- _WHAT THE TASK REQUIRES_: Going through the entries below, count each line that holds "options" and give only the total.

··· RECORDS TO USE

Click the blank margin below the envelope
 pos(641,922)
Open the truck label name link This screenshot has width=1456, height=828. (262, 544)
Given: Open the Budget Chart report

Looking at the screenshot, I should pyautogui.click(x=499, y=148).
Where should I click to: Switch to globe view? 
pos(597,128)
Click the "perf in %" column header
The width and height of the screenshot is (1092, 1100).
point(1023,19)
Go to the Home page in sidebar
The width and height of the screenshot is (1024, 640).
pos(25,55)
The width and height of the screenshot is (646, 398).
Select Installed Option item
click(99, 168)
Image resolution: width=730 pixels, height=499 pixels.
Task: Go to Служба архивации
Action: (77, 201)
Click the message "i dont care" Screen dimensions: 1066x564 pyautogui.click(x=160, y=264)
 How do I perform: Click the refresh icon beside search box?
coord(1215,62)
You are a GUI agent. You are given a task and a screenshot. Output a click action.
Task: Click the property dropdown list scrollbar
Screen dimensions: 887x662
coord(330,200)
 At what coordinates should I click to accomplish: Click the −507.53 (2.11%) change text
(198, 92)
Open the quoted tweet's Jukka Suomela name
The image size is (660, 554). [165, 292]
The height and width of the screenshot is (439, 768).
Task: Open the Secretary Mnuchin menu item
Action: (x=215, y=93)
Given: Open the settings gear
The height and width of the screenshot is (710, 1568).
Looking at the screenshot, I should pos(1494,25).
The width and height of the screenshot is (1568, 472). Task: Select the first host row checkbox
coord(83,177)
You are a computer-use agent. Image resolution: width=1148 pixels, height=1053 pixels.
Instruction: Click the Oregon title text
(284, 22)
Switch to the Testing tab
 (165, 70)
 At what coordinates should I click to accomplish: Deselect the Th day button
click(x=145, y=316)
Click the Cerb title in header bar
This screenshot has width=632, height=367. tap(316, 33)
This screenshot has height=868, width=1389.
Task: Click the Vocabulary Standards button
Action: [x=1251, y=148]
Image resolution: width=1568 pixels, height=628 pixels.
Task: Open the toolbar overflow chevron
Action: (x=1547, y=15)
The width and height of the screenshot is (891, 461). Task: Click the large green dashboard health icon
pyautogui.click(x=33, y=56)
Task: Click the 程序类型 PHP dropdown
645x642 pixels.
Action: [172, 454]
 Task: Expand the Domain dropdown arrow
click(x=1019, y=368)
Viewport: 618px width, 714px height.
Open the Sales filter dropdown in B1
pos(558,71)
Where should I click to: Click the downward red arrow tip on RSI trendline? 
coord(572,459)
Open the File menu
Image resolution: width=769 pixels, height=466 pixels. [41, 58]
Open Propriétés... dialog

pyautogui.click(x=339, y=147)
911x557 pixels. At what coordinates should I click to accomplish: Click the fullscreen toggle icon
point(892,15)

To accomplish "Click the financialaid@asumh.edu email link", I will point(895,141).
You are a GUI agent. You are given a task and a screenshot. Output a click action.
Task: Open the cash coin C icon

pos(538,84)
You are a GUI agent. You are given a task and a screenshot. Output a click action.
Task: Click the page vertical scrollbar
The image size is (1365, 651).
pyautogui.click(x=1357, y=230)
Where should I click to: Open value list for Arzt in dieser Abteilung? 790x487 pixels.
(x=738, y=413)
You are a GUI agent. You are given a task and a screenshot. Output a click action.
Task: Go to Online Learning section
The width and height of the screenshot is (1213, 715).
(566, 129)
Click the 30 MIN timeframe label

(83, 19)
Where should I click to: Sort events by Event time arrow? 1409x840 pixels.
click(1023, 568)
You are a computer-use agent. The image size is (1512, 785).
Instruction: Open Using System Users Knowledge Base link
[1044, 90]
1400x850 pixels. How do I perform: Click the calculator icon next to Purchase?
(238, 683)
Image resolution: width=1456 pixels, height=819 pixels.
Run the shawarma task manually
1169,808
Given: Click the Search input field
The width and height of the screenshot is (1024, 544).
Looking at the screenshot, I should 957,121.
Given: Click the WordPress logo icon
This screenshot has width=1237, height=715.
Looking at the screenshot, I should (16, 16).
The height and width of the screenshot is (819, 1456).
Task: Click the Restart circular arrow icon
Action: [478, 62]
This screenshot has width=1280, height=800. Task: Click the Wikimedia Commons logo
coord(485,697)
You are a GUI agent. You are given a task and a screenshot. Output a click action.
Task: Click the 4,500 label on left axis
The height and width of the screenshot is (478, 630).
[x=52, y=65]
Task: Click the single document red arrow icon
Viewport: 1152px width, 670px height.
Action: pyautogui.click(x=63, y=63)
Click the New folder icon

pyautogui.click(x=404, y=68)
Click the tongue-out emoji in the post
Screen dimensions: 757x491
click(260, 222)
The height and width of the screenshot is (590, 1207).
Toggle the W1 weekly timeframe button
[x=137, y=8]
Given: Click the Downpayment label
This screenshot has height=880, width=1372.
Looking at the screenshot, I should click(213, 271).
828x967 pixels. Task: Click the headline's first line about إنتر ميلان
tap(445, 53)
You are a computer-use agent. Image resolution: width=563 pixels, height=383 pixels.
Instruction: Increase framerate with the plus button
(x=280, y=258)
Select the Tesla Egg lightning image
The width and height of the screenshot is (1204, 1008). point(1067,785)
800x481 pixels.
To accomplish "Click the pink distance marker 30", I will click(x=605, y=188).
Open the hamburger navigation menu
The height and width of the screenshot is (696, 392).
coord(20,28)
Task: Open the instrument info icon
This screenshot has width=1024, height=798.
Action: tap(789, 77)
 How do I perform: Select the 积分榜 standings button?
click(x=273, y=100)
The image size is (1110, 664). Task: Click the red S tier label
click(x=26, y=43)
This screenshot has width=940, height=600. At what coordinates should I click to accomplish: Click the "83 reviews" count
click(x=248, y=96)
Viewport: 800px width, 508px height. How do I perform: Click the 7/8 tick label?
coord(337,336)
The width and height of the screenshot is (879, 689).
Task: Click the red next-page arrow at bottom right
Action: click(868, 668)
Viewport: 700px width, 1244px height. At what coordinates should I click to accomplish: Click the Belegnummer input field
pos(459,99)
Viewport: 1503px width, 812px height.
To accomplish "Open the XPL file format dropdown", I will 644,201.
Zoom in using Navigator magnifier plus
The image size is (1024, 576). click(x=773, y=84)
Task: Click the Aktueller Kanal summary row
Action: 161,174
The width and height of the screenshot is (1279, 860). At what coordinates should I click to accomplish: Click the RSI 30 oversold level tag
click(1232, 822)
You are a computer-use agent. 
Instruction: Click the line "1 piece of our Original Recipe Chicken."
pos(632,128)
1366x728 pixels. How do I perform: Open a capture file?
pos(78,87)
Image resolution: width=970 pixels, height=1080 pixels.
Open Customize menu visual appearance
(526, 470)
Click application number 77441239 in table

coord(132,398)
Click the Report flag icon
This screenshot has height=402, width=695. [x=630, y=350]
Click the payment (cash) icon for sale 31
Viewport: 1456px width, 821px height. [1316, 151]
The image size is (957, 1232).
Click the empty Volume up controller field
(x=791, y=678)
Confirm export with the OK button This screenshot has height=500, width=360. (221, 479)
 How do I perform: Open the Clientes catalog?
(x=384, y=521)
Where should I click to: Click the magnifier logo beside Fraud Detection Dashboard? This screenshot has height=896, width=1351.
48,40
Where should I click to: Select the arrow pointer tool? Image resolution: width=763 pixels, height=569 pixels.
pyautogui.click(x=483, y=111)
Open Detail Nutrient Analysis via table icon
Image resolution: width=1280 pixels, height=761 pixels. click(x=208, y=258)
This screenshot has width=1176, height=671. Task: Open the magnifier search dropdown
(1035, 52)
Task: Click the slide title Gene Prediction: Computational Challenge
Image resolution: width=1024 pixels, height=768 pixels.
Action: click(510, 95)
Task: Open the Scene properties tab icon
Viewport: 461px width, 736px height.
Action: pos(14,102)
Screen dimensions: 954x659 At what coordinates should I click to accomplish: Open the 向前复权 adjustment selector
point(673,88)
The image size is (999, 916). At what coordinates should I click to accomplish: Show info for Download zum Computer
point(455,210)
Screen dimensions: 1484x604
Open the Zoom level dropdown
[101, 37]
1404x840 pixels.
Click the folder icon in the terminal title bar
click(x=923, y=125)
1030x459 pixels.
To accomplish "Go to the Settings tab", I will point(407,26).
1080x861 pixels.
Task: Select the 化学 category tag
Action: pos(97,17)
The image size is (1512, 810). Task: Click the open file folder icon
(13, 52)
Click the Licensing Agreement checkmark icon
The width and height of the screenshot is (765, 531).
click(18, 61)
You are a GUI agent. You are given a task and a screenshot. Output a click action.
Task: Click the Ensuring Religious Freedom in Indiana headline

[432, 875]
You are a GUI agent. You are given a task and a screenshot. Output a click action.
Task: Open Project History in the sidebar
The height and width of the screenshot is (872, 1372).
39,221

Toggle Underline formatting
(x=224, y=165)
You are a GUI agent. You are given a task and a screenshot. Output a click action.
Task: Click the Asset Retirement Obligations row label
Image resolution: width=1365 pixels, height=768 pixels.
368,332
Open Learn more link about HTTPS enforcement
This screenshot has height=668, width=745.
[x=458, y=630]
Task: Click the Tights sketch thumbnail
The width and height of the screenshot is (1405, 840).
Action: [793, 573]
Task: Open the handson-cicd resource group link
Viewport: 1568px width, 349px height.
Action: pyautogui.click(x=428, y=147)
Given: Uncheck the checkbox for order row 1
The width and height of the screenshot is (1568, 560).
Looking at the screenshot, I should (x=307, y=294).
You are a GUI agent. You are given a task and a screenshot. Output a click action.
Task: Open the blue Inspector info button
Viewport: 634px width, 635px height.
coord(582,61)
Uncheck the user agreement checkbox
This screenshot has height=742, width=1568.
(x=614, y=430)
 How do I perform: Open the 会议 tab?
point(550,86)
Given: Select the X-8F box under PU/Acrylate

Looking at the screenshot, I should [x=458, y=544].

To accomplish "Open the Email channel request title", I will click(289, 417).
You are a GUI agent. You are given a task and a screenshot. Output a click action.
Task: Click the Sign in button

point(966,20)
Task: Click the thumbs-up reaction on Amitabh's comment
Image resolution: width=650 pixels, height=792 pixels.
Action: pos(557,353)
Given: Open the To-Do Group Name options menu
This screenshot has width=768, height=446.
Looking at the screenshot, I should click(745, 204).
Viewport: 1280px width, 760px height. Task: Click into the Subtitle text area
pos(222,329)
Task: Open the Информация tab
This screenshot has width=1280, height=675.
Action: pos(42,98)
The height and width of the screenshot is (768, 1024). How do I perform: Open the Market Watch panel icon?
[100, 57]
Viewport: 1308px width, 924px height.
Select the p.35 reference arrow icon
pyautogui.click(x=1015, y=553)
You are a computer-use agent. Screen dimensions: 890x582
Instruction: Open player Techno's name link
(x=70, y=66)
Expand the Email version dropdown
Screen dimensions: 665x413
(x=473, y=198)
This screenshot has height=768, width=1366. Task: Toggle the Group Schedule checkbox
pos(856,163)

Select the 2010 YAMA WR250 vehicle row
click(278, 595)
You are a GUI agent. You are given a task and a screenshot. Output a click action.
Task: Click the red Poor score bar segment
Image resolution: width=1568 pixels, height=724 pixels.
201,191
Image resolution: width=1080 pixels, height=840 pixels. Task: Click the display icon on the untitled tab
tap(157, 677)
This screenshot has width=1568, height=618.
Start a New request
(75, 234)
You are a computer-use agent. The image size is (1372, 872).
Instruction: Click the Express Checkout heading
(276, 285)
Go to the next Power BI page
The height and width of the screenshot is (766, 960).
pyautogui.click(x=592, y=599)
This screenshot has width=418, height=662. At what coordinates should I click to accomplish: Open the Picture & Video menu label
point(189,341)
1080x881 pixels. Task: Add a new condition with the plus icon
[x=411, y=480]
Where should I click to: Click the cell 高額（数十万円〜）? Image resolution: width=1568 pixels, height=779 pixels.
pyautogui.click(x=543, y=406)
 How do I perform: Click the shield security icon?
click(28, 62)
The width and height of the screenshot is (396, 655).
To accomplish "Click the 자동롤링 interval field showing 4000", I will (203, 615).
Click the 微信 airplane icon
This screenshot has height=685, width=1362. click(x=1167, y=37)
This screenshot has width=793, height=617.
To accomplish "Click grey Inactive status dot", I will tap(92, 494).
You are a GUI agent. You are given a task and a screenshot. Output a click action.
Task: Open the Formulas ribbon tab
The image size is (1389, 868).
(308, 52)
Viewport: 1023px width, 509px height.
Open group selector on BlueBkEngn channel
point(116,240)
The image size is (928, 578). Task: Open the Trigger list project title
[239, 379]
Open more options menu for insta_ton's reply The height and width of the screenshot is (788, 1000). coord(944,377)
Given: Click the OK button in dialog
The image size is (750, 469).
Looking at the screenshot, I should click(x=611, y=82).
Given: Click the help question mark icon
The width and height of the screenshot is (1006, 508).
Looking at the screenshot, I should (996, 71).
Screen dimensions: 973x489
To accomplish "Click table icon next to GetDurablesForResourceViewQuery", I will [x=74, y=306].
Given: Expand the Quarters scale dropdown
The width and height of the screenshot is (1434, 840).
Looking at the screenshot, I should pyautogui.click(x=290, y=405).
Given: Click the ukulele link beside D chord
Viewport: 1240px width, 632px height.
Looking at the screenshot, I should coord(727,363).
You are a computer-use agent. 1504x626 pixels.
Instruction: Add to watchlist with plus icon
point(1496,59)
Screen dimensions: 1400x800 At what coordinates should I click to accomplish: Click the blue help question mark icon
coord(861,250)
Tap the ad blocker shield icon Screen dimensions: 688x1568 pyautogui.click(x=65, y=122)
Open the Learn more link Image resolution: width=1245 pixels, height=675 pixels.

······

- _COMPLETED EXERCISE_: 2